I think you will enjoy coming to see these old pieces as well as looking at my own work to see how they have inspired me. I often think about these impoverished weavers with little or no resources to turn to and how they clothed themselves and wove textiles for the household. I have learned to love and admire the simplicity of these textiles. I have also learned that when your materials are limited, it forces you to think about how to weave beautiful textiles from what you have on hand.
November 13, 2019
Textile Traditions at Canterbury Shaker Village: 1792 – 1992
- Mary Ann Sanborn
The history of the Canterbury Shakers, a unique religious utopian society, is intricately tied to textiles. From 1792, the year the community was “gathered in”, until its final days in 1992, Canterbury Shakers raised sheep, grew flax and wove linen, designed and produced textile tools and spinning wheels, and created textiles remarkable for both beauty and practicality. Whether produced by hand or in Shaker mills, yarn, cloth, and specialized products were fabricated to meet the needs of the Shaker community and for sale to outsiders. Yarn and yardage by hand and machine, dyes and dyeing, Shaker rag rugs, Dorothy Cloaks, Shaker Sweaters, knit and crochet goods, sales trips, patents and trademarks, all are part of the rich textile history of the Canterbury Shakers.
April 8, 2020
A Weaver’s Journey
The most important thing about me is that I am a weaving enthusiast. I love weaving, I love cloth, I love looms, I love weavers, and I love sharing my enthusiasm.

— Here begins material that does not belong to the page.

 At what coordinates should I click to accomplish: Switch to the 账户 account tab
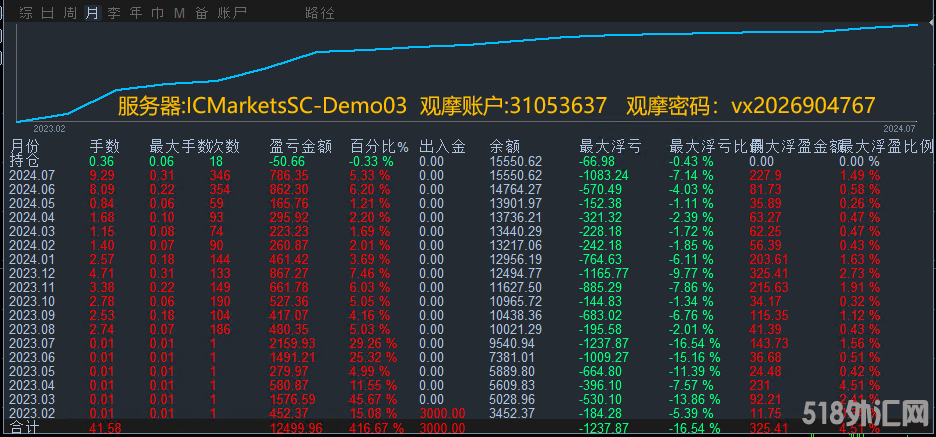232,13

I believe that cloth and its creation are somehow embedded in our DNA. Making cloth seems
fundamental to me; I am saddened by the distance we have created between the fabric that means so much to us (wedding dresses, christening gowns, tallitot, baby blankets and grandma's quilt) and the making of that fabric. I find pleasure, challenge and a fundamental gratification in the colors, patterns and structures of the pieces I make. I want to create items that will be in daily use, but that demonstrate that utility is not "mere utility" but is intimately entwined with our aesthetic needs.
This presentation will be an hour-long talk and "textile tour" in slides on the topic of my life as a weaver including my education, monumental mentors, ideas about cloth & cloth making and how the community of weavers has given me a "warp" to weave on.
The May Meeting is an annual celebration of the Guild's programs and members. The schedule includes the Annual Business Meeting, Ratings Exhibit and presentations, Awards, the Guild Challenge presentation, a light-hearted Fashion Show, and a Pot Luck Lunch. There are no morning workshops or afternoon speaker.